Key Findings of Neural Regression Collapse (NRC)
The research presented in this paper provides compelling evidence that Neural Regression Collapse (NRC) is not limited to the final layer of neural networks, but rather extends across various layers in different model architectures. The authors demonstrate several important characteristics associated with NRC:
- Subspace Alignment: In the layers where collapse occurs, features are aligned within a subspace that corresponds to the dimension of the target variable.
- Feature Covariance: The covariance of the learned features aligns closely with the covariance of the target outputs, suggesting a strong relationship between the model’s learned representations and the underlying data structure.
- Input Subspace Alignment: The input subspace of the layer weights shows alignment with the feature subspace, which indicates that the model is effectively learning relevant features for making predictions.
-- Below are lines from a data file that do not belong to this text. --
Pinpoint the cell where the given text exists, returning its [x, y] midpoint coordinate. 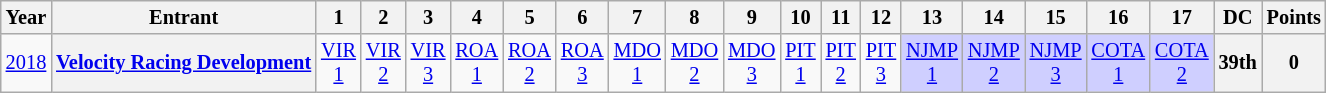
1 [338, 17]
4 [476, 17]
13 [932, 17]
PIT1 [800, 63]
VIR3 [428, 63]
ROA3 [582, 63]
NJMP3 [1056, 63]
MDO3 [752, 63]
12 [881, 17]
2018 [26, 63]
ROA2 [530, 63]
DC [1238, 17]
Velocity Racing Development [184, 63]
0 [1294, 63]
VIR1 [338, 63]
15 [1056, 17]
COTA2 [1182, 63]
14 [994, 17]
MDO1 [638, 63]
COTA1 [1118, 63]
3 [428, 17]
7 [638, 17]
8 [694, 17]
ROA1 [476, 63]
17 [1182, 17]
39th [1238, 63]
6 [582, 17]
PIT3 [881, 63]
10 [800, 17]
Points [1294, 17]
Year [26, 17]
11 [841, 17]
NJMP1 [932, 63]
Entrant [184, 17]
VIR2 [384, 63]
MDO2 [694, 63]
2 [384, 17]
5 [530, 17]
NJMP2 [994, 63]
9 [752, 17]
16 [1118, 17]
PIT2 [841, 63]
Determine the [X, Y] coordinate at the center of the cell enclosing the given text.  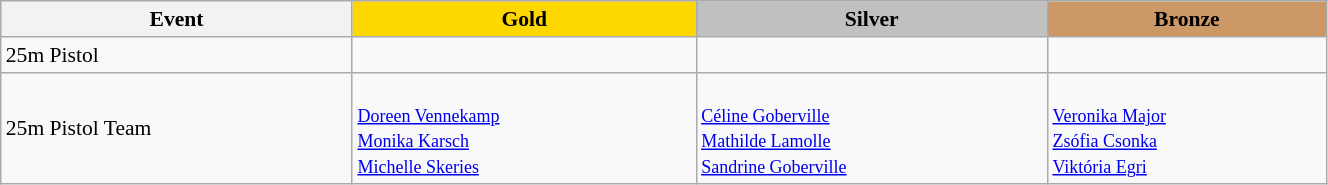
25m Pistol Team [177, 128]
Bronze [1186, 19]
Silver [872, 19]
25m Pistol [177, 55]
Gold [524, 19]
Doreen VennekampMonika KarschMichelle Skeries [524, 128]
Céline GobervilleMathilde LamolleSandrine Goberville [872, 128]
Event [177, 19]
Veronika MajorZsófia CsonkaViktória Egri [1186, 128]
Extract the (x, y) coordinate from the center of the cell holding the provided text.  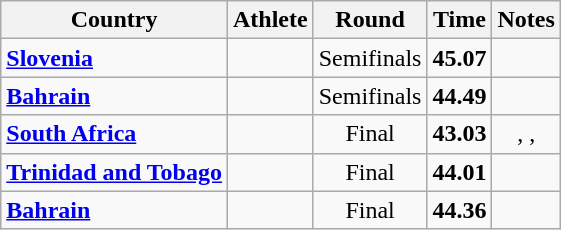
Country (114, 20)
Notes (526, 20)
, , (526, 134)
44.49 (460, 96)
South Africa (114, 134)
45.07 (460, 58)
43.03 (460, 134)
44.36 (460, 210)
Slovenia (114, 58)
Athlete (270, 20)
Time (460, 20)
44.01 (460, 172)
Trinidad and Tobago (114, 172)
Round (370, 20)
Pinpoint the cell where the given text exists, returning its [x, y] midpoint coordinate. 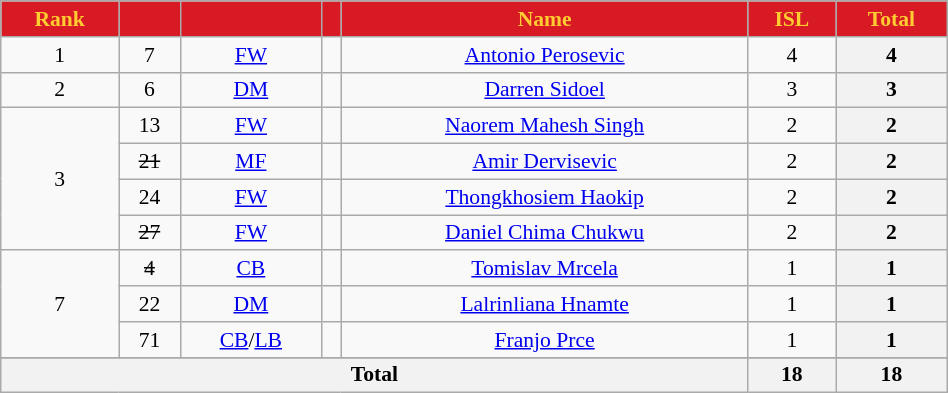
Thongkhosiem Haokip [544, 197]
Lalrinliana Hnamte [544, 304]
Daniel Chima Chukwu [544, 233]
Amir Dervisevic [544, 162]
Name [544, 19]
21 [150, 162]
22 [150, 304]
MF [250, 162]
13 [150, 126]
Antonio Perosevic [544, 55]
CB/LB [250, 340]
Rank [60, 19]
Darren Sidoel [544, 90]
24 [150, 197]
Naorem Mahesh Singh [544, 126]
27 [150, 233]
Tomislav Mrcela [544, 269]
CB [250, 269]
ISL [792, 19]
71 [150, 340]
Franjo Prce [544, 340]
6 [150, 90]
Locate the cell with the specified text and output its [x, y] center coordinate. 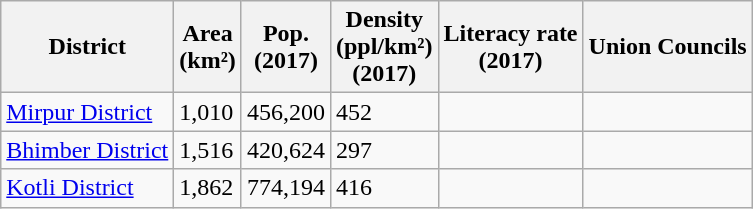
Mirpur District [88, 112]
452 [384, 112]
District [88, 47]
416 [384, 188]
Kotli District [88, 188]
Density(ppl/km²)(2017) [384, 47]
Area(km²) [208, 47]
Union Councils [668, 47]
1,516 [208, 150]
297 [384, 150]
456,200 [286, 112]
1,862 [208, 188]
1,010 [208, 112]
Literacy rate(2017) [510, 47]
Bhimber District [88, 150]
Pop.(2017) [286, 47]
420,624 [286, 150]
774,194 [286, 188]
Determine the [x, y] coordinate at the center of the cell enclosing the given text.  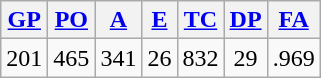
E [160, 20]
29 [246, 58]
341 [118, 58]
832 [200, 58]
201 [24, 58]
GP [24, 20]
FA [294, 20]
A [118, 20]
PO [72, 20]
TC [200, 20]
DP [246, 20]
.969 [294, 58]
465 [72, 58]
26 [160, 58]
Identify which cell holds the provided text, then report its [x, y] central coordinate. 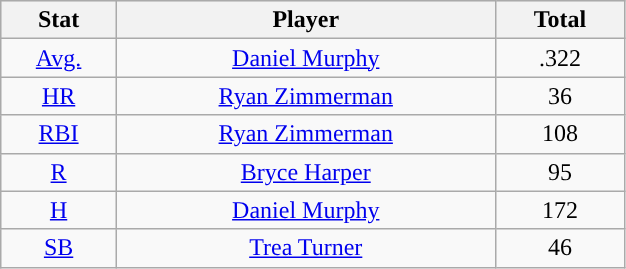
SB [59, 248]
Stat [59, 20]
108 [560, 134]
172 [560, 210]
H [59, 210]
R [59, 172]
.322 [560, 58]
Player [306, 20]
Avg. [59, 58]
Trea Turner [306, 248]
46 [560, 248]
Total [560, 20]
36 [560, 96]
RBI [59, 134]
HR [59, 96]
95 [560, 172]
Bryce Harper [306, 172]
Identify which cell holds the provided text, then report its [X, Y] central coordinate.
- Prediction Error: The linear prediction error of the features is shown to be closely related to the overall prediction error of the model, highlighting the efficiency of the learned features in minimizing loss.
Implications of Deep NRC
Beyond establishing the existence of Deep NRC, the study explores its implications for model training and performance. Notably, models exhibiting Deep NRC are found to learn the intrinsic dimension of low-rank targets effectively. This suggests that NRC may serve as a guiding principle for designing more efficient neural architectures, particularly in regression tasks.
The Role of Weight Decay
An interesting aspect of the findings relates to the necessity of weight decay in inducing Deep NRC. The authors discuss how regularization techniques, such as weight decay, can play a critical role in shaping the learned representations within neural networks, thereby facilitating the phenomenon of Neural Regression Collapse.
Conclusion
This paper contributes significantly to the understanding of deep learning models in regression contexts. By elucidating the nature of Neural Regression Collapse and its properties, the authors provide a more complete picture of the structures learned by deep networks. This research not only advances theoretical insights but also has practical implications for the development of more robust and efficient regression models in the future.